Con riferimento al primo profilo, la Corte ha stabilito che qualora sia dimostrata in giudizio l’effettiva soppressione della posizione lavorativa in esubero, ma non l’impossibilità di repêchage, si rientri nell’ipotesi di «manifesta insussistenza del fatto posto a base del licenziamento».

Secondo i giudici della Suprema Corte, sia l’esigenza di soppressione del posto di lavoro che l’impossibilità di repêchage rientrano nella nozione di licenziamento per giustificato motivo oggettivo, pertanto “il riferimento legislativo alla «manifesta insussistenza del fatto posto a base del licenziamento» va inteso con riferimento a tutti e due i presupposti di legittimità della fattispecie”.

Di conseguenza, mancando anche soltanto uno di questi presupposti – nel caso di specie, la prova dell’impossibilità di repêchage – si rientra nell’ipotesi di cui al comma 7 dell’art. 18 citato, con le relative conseguenze sanzionatorie.

A tal proposito, spostando l’attenzione sul secondo profilo analizzato dalla Suprema Corte, si rinviene la portata innovativa della pronuncia in commento.

In via preliminare, i Giudici della Suprema Corte hanno ribadito come la facoltà di disporre la reintegra sia concessa solo in caso di «manifesta» insussistenza del fatto, ovvero ipotesi di “evidente e facilmente verificabile assenza dei presupposti giustificativi del licenziamento che consenta di apprezzare la chiara pretestuosità del recesso”.

In un simile scenario, la Corte rileva che i criteri in base ai quali il giudicante dovrà individuare la tutela da applicare possano essere desunti dai principi generali forniti dall’ordinamento in materia di risarcimento del danno, con particolare riferimento al “concetto di eccessiva onerosità” applicato, ad esempio, quando il giudice ritenga di sostituire il risarcimento per equivalente alla reintegrazione in forma specifica ex art. 2058 cod. civ. .

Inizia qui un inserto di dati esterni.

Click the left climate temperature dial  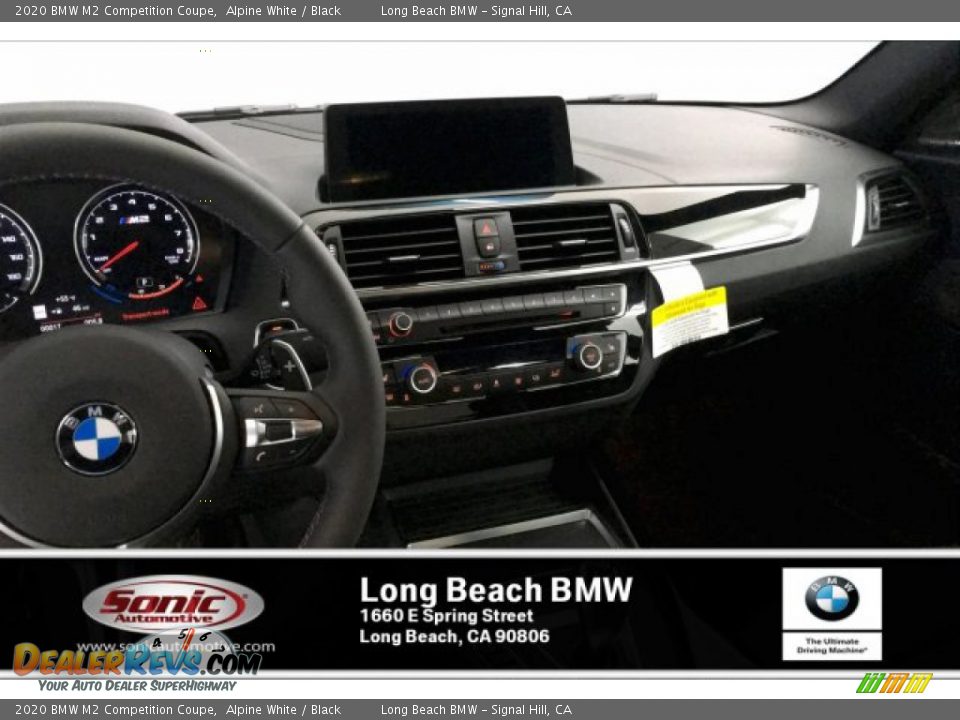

Secondo i Giudici della Suprema Corte, l’applicazione del concetto di eccessiva onerosità permetterebbe al giudicante di valutare se, in base alle circostanze del caso concreto, l’applicazione della tutela reintegratoria possa rivelarsi eccessiva, consentendogli “di optare – nonostante l’accertata manifesta insussistenza di uno dei due requisiti costitutivi del licenziamento – per la tutela indennitaria”.


CONCLUSIONI

Anche alla luce delle citate pronunce della Suprema Corte, posta l’effettiva esigenza di soppressione di una posizione lavorativa, resta attuale la necessità di una previa approfondita analisi della struttura organizzativa prima di procedere con il licenziamento, stante gli effetti della violazione dell’obbligo di repêchage sulla legittimità del licenziamento economico.